__Work instruction__: Leave out the images and repeat every entry below exactly.

__Data shown__:
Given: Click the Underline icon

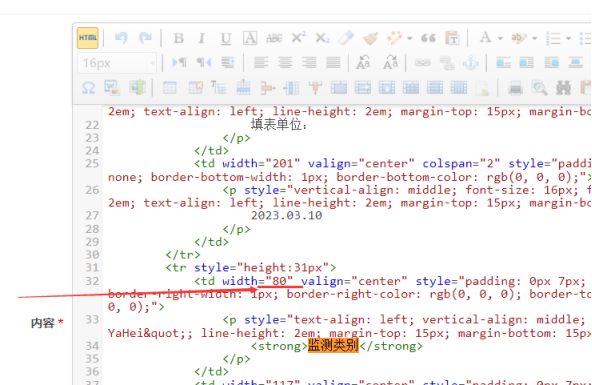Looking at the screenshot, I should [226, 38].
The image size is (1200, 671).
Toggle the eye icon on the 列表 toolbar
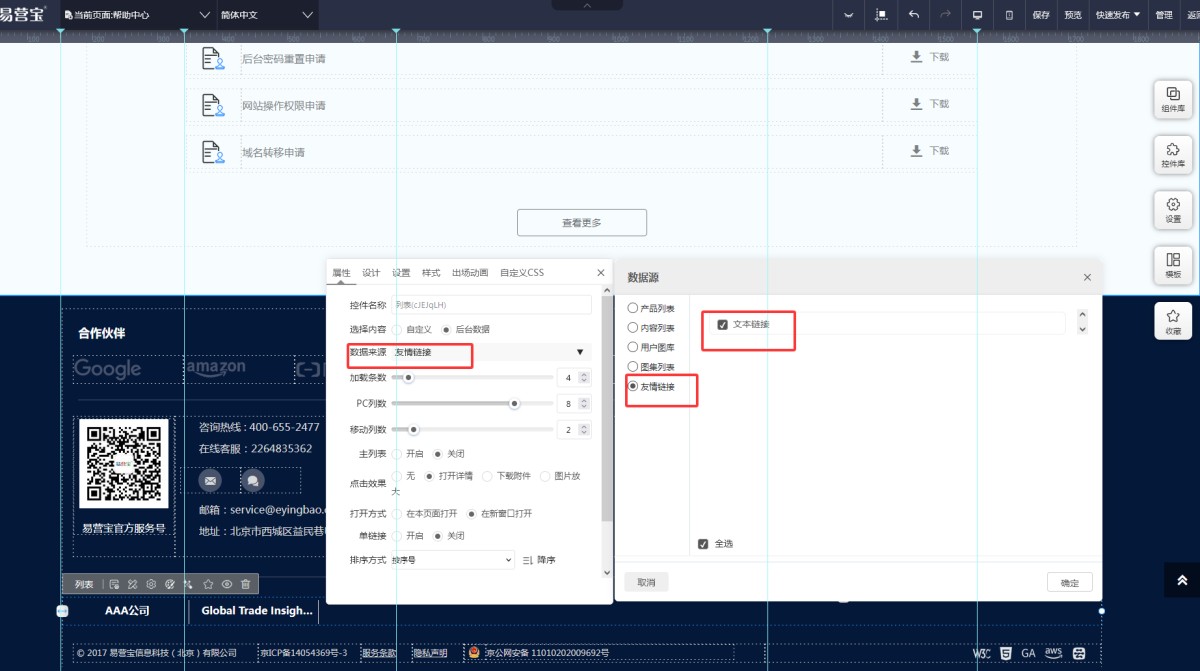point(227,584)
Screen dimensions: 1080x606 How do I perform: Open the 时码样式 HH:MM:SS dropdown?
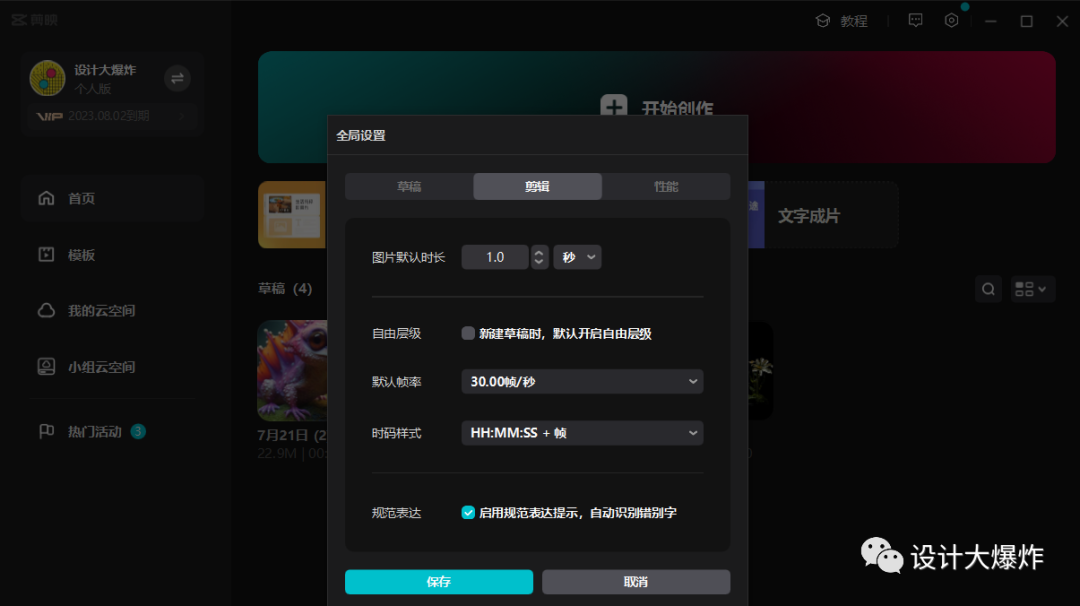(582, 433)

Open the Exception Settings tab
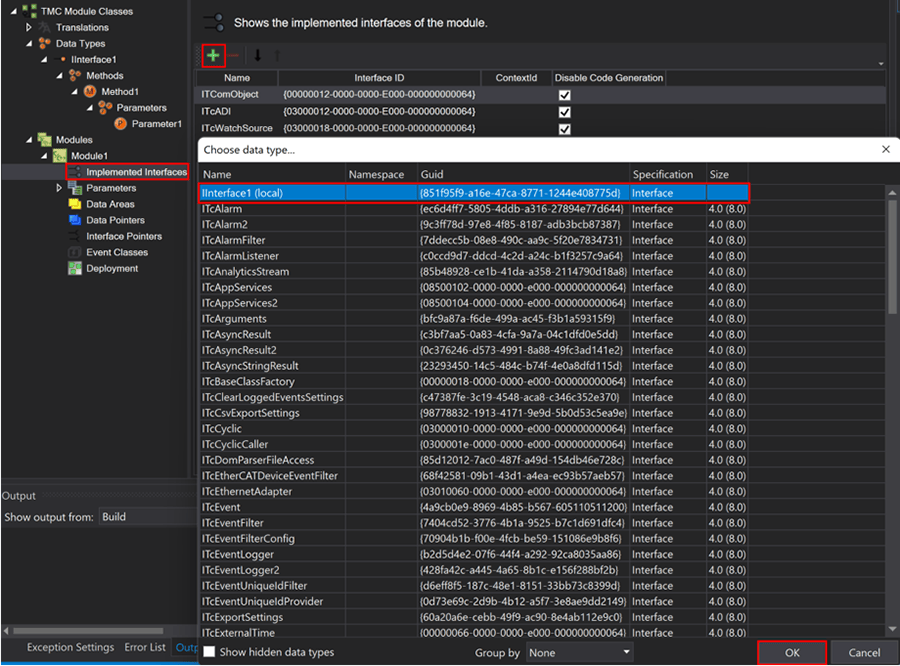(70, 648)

__Output below__:
Given: Click the Underline icon

Looking at the screenshot, I should [226, 38].
The image size is (1200, 671).
Toggle the eye icon on the 列表 toolbar
point(227,584)
Screen dimensions: 1080x606 How do I perform: Open the 时码样式 HH:MM:SS dropdown?
(582, 433)

Open the Exception Settings tab
(70, 648)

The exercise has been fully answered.